Charlie Brooker has a new show airing called as you might have guessed from the title The Black Mirror.
The Mirror in question refers to the bleak monolith sitting in everyone's living room or in their pockets. Each episode is to deal with a different aspect of technology and the role it plays in society told through different styled stories.

The first episode deals with a situation where a celebrity is kidnapped and the ransom for her life is that the prime minister fuck a pig on live tv, and how as soon as it hits the internet it goes viral.

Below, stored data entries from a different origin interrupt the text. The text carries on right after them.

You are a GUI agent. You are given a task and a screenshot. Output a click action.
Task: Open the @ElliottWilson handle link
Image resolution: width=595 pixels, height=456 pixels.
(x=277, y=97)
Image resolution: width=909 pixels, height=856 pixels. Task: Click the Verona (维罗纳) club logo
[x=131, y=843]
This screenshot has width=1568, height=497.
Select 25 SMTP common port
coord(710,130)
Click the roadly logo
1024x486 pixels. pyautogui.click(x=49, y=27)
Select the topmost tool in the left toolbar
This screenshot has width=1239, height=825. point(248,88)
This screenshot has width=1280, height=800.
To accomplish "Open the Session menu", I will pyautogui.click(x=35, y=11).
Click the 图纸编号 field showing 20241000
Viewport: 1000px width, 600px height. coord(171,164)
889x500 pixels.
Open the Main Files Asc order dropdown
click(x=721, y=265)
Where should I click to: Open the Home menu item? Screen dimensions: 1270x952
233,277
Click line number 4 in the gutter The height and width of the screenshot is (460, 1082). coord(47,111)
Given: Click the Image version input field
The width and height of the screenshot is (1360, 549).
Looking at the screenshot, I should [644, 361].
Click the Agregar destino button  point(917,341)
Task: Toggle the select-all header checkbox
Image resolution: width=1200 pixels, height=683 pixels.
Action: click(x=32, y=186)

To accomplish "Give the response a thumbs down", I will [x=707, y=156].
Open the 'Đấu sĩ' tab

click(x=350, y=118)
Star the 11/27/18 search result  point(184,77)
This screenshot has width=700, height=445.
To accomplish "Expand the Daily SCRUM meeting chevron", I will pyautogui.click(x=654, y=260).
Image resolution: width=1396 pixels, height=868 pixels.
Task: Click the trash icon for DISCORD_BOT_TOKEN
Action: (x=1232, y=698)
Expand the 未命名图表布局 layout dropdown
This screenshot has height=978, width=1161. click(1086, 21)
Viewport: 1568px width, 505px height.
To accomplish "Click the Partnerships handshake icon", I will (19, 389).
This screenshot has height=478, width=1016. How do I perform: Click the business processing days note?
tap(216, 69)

While the first episode was good, it wasn't until the second that the show blew me away and it is this episode I would suggest everyone watch.

I won't go into specifics.

It deals with a lot of the themes we're very much familiar with on the boards. All of it works through nightmarish parody of culture we have now, X-factor is brought to its logical and extreme conclusion of utter judgement of a persons worth, we see health obsession, unskippable adverts in life, purchasing digital representations of real life commodities, having an online Doppelgänger to portray an idealised pretend version of yourself (and then being ridiculed when it doesn't fit in), assuming someone is inferior because they don't have the prepackaged lifestyles that are allegedly desirable.

We've seen some of this stuff in the likes of transmet and Doktor Sleepless, but it's never hit so close to home.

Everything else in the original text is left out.